SOURCE EXTRACT:
—————
Decent interval is a theory regarding the end of the Vietnam War which argues that from 1971 or 1972, the Nixon Administration abandoned the goal of preserving South Vietnam and instead aimed to save face by preserving a "decent interval" between withdrawal and South Vietnamese collapse. Therefore, Nixon could avoid becoming the first United States president to lose a war.
A variety of evidence from the Nixon tapes and from transcripts of meetings with foreign leaders is cited to support this theory, including Henry Kissinger's statement before the 1973 Paris Peace Accords that "our terms will eventually destroy him" (referring to South Vietnamese president Nguyễn Văn Thiệu). However, both Kissinger and Nixon denied that such a strategy existed.
Already by late 1970 or early 1971, President Richard Nixon and his National Security Advisor Henry Kissinger "effectively abandoned the hope of a military victory" in the Vietnam War. Increasingly, they questioned the premise that the South Vietnamese Army would ever be able to defend its country without American help, especially after the Lam Son 719 debacle.
Following the Paris Peace Accords, the Nixon administration claimed that "peace with honor" had been achieved and that South Vietnamese independence had been guaranteed. After the Fall of Saigon, Nixon and Kissinger blamed the failure of the accords on the United States Congress refusing to continue support to South Vietnam—in other words, the Vietnam stab-in-the-back myth.
—————
INSTRUCTIONS:
(a) Answer these from the passage on the decent interval theory:
(i) Whom was Kissinger referring to when he said "our terms will eventually destroy him"?
(ii) By when had Nixon and Kissinger "effectively abandoned the hope of a military victory"?
(iii) After the Fall of Saigon, whom did Nixon and Kissinger blame for the failure of the accords?
(b) According to the passage on the decent interval theory, why would the Nixon Administration have wanted a "decent interval" between withdrawal and South Vietnamese collapse? Answer in one to three sentences.
(c) Carry on the passage on the decent interval theory from its last sentence.

EXTRACTED MATERIAL:
—————
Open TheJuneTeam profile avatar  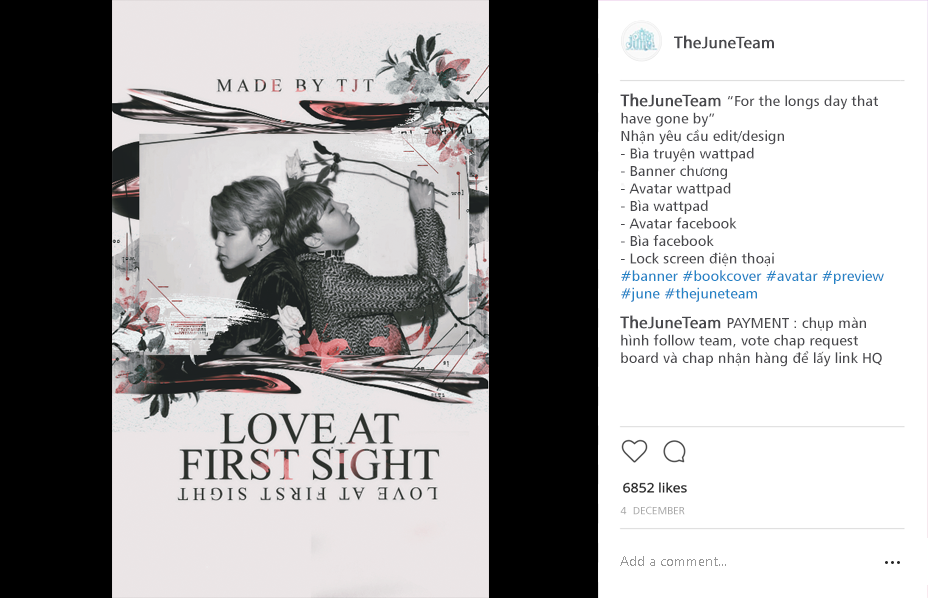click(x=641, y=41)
—————
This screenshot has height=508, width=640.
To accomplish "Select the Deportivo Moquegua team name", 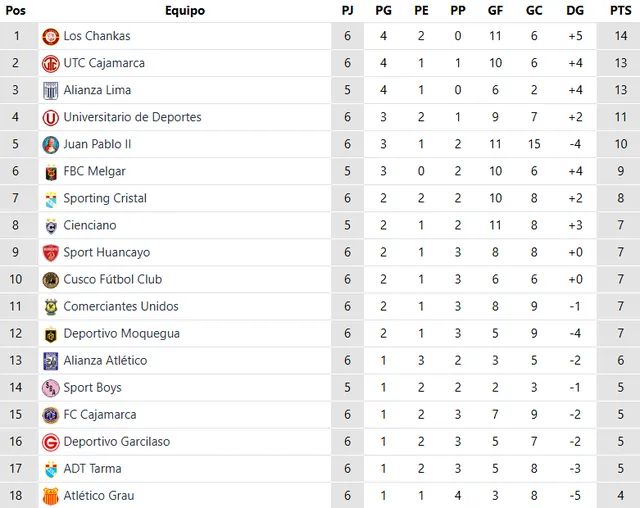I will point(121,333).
—————
RESULTS BY TASK:
(a)
(i) South Vietnamese president Nguyễn Văn Thiệu.
(ii) By late 1970 or early 1971.
(iii) The United States Congress, for refusing to continue support to South Vietnam.

(b) Preserving a gap between the American withdrawal and South Vietnam's collapse would let the administration save face. Nixon could then avoid becoming the first United States president to lose a war.

(c)
Publicly, Nixon stated that his goal from the peace accords was for North Vietnam to recognize South Vietnam's right to choose a leader by democratic election. The decent interval theory holds that, privately, the Nixon administration did not plan for the continuation of South Vietnam and was only interested in the release of United States prisoners of war and maintaining a "decent interval" before South Vietnamese collapse. If a "decent interval" elapsed between the withdrawal of American troops and the fall of the South Vietnamese government, Nixon could avoid the blame of being the first American president to lose a war.
The idea of a decent interval was absent from public debate during the Nixon years and originally advanced in a 1977 book of the same name by former CIA analyst Frank Snepp. However Snepp does not subscribe to the full theory of intentional abandonment of South Vietnam, but rather that Kissinger, U.S. Ambassador to Vietnam Graham Martin and others engaged in the same kinds of self-deluded thinking after the Paris accords that had gotten the US into Vietnam in the first place. What Snepp was most outraged over was the haste with which the Americans pulled out in April 1975, abandoning many key South Vietnamese allies and intelligence assets to their fates. Snepp was not party to the high-level negotiations in which the "decent interval" strategy occurred.
Historian Ken Hughes wrote, "The proof that Nixon and Kissinger timed military withdrawal to the 1972 election and negotiated a “decent interval” comes from extraordinarily rich and undeniable sources—the Nixon tapes and the near-verbatim transcripts that NSC aides made of negotiations with foreign leaders." This is despite "the normal human reluctance to produce self-incriminating evidence", which according to Hughes explains why more details about the strategy are not known.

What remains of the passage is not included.